> [SHORT TASK]
Please repeat the following lines word for word, keeping their order.

> [DATASET RECORDS]
--- START ---
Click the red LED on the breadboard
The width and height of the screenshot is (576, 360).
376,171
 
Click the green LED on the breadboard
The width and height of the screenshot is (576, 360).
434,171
--- END ---
> [EXPECTED ANSWER]
Click the red LED on the breadboard
The width and height of the screenshot is (576, 360).
376,171
 
Click the green LED on the breadboard
The width and height of the screenshot is (576, 360).
434,171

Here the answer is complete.